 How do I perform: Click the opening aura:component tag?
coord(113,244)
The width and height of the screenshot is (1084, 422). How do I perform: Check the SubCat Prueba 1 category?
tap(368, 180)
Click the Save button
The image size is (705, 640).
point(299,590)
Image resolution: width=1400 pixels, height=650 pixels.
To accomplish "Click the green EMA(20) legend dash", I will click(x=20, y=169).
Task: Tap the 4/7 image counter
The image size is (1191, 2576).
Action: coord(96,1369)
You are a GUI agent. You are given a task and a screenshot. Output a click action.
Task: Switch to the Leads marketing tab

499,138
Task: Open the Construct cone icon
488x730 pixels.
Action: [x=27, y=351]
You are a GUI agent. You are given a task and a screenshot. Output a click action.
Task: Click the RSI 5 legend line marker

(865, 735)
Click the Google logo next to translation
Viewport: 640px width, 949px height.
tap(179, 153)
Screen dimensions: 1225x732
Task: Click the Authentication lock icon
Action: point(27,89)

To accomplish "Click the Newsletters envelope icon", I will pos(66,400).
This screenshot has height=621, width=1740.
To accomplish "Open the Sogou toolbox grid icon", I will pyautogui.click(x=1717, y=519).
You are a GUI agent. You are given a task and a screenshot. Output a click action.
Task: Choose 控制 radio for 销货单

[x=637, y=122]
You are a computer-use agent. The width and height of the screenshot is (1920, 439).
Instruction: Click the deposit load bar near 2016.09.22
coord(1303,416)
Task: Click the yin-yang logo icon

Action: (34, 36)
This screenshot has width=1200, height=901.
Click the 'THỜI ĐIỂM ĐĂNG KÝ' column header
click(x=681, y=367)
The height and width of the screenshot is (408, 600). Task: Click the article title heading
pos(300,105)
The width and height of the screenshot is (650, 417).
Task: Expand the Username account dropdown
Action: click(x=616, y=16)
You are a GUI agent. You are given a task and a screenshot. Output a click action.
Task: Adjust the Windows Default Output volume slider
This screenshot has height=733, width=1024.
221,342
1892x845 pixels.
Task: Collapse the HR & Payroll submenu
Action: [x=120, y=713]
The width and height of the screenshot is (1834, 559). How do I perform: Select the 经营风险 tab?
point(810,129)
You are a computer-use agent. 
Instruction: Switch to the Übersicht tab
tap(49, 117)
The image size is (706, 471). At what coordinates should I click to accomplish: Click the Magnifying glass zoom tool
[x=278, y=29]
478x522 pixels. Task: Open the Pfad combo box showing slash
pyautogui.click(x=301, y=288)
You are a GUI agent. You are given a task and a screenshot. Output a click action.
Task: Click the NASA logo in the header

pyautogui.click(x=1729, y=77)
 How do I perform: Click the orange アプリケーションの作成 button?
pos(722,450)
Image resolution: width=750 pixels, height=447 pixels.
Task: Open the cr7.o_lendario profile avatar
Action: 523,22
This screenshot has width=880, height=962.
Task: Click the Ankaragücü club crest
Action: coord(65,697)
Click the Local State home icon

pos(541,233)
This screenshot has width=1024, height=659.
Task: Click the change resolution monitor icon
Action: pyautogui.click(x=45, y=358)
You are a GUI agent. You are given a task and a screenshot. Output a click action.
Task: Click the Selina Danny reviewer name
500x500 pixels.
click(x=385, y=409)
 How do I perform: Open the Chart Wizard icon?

──────

#### Your goal:
Extract each line holding the word "computer" from the records.

#### Solution to this problem:
You are a computer-use agent. The width and height of the screenshot is (1920, 439).
You are a computer-use agent. 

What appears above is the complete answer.